I hear this all the time. "Every job description I look at says 3 - 5 years of experience required. How am I supposed to get that experience?". Fear not, there's a lot you can do to build experience when you need it!
1. Your education counts. Did you take a database design class in college that culminated in designing and building an actual product? That's 3 months of experience. Did you take a series of classes your junior year in GIS? That's one year of experience in using GIS (as long as you actually got in there to use the programs and build things and didn't just read about it out of a book).
2. Look for projects. If you're in school, talk with a professor about helping out on a project he/she might be working on. Offer to collaborate or work on parts or all of something that looks interesting and would build you skills in an area that you need for future job applications. Outside of school, use informational interviews with professionals in your field to meet people working at startups or companies that you're interested in. Ask what they're working on, let them know you're interested in working on some projects for a few hours per week, and propose helping out with a project if an extra hand is needed.

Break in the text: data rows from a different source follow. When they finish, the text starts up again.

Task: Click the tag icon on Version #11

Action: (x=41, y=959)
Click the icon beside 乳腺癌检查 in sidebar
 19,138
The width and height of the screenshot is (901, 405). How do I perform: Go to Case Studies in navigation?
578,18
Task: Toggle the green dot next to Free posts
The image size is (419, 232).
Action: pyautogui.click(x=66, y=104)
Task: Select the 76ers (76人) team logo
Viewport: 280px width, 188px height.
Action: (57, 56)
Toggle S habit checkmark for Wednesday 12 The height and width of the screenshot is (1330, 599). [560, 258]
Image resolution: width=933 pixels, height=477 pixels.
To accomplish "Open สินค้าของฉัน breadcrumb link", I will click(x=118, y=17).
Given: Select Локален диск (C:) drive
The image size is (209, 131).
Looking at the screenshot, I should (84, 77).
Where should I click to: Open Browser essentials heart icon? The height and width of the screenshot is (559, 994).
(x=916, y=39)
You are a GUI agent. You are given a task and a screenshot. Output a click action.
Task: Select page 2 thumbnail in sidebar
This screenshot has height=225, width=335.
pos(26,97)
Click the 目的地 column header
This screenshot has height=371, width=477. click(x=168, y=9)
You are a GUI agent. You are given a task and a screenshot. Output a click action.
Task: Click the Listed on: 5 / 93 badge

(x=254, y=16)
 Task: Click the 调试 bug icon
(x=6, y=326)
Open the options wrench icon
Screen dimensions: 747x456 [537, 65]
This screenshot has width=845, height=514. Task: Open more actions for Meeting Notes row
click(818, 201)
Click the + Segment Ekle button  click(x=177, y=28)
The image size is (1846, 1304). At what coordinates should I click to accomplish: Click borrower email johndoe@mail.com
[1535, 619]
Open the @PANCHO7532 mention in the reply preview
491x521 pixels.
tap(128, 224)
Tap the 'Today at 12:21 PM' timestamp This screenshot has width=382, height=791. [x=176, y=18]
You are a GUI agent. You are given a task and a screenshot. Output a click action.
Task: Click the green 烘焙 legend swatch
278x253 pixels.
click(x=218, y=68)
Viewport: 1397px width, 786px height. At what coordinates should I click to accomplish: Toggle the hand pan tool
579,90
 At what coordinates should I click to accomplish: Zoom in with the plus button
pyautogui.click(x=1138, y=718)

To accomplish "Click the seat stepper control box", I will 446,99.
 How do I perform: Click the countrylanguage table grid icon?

3. Volunteer. Similar to the "Propose to help on a project" strategy above, you can volunteer your skills to nonprofits or individuals who need the kind of experience you're hoping to gain. If you know you need more experience in web development, or working directly with youth, or in project management, do informational interviews in organizations or with professionals you might be interested in working with. Offer to volunteer on a specific project or role that builds your experience in the areas you need.
4. Add responsibilities on to your existing job. If you're already working, look for ways to develop experience in your desired area in your current job. Working at a restaurant in the evenings but want to snag a career in finance? Ask your owner/manager if you can sit with them to review budgets and financial records, or if you can use their finances as a case study and make some recommendations.
As you take on side projects, volunteer work, and augment your existing job, add points to your resume that reflect the kinds of work you're doing that is related to the direction you want to go in. When you don't have experience, you need to build it, and that's on you. Go get 'em.